Maimonides’s Guide of the Perplexed (Dalālat al-Hāʾirīn / Moreh Nevukhim, c.1190) and the legal-ethical Mishneh Torah (1180) — particularly the Hilkhot Deʿot (Laws of Character Traits) section — gave classical Jewish philosophy its most influential synthesis of Aristotelian virtue ethics with the rabbinic legal tradition. The central commitment is the doctrine of the middle way: the virtues are the mean dispositions intermediate between paired vices of excess and deficiency, with the practical wisdom of the prophetic tradition supplying the orientation by which the cultivated character settles on the appropriate mean for each individual case.

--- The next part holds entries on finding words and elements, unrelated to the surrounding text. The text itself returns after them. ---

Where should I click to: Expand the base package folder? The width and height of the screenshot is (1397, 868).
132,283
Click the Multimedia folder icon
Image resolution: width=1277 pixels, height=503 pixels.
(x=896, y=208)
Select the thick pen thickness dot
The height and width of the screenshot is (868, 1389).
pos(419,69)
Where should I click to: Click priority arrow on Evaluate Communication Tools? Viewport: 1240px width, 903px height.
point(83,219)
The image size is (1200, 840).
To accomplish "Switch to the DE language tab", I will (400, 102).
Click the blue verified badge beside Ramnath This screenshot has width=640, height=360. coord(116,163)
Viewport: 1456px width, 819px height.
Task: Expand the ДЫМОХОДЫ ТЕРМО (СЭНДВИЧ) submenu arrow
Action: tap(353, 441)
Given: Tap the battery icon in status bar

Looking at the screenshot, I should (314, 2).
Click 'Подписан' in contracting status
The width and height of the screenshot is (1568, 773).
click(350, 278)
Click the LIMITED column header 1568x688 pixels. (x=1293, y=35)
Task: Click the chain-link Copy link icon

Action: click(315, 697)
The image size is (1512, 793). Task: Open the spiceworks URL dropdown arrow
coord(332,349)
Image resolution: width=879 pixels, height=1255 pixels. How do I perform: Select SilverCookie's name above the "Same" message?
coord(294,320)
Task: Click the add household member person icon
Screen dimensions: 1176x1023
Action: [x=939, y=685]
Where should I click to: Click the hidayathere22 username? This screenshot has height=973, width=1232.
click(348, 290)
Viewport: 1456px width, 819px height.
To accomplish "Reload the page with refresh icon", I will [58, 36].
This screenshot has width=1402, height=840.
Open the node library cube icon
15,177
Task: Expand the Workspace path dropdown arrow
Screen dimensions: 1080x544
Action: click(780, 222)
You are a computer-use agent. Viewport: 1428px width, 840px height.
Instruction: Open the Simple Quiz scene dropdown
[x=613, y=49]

The framework, integrating Aristotelian ethical theory through the Arabic Aristotelian tradition (Alfarabi, Avicenna, Averroes) with the halakhic conception of mitzvot as practical and ethical disciplines, shaped subsequent Jewish ethical thought through Crescas, the kabbalistic ethical tradition, and modern Jewish moral philosophy through Soloveitchik and Levinas.

Quotes

  • Attributed to Maimonides:

    “The risk of a wrong decision is preferable to the terror of indecision.”

  • Attributed to Maimonides:

    “Anticipate charity by preventing poverty.”

  • Attributed to Maimonides:

    “It is incumbent on every man to consider himself and the entire world as if they were balanced on a scale.”

  • Attributed to Maimonides:

    “Teach thy tongue to say I do not know, and thou shalt progress.”

  • Attributed to Maimonides:

    “The general object of the Law is twofold: the well-being of the soul, and the well-being of the body.”

  • “Sefer Hamitzvot [ Book of the Commandments ], commentary on Negative Commandment 290, as translated by Charles B. Chavel (1967); also in Defending the Human Spirit : Jewish Law's Vision for a Moral Society (2006) by Warren Goldstein, p. 269”

    It is better and more satisfactory to acquit a thousand guilty persons than to put a single innocent one to death.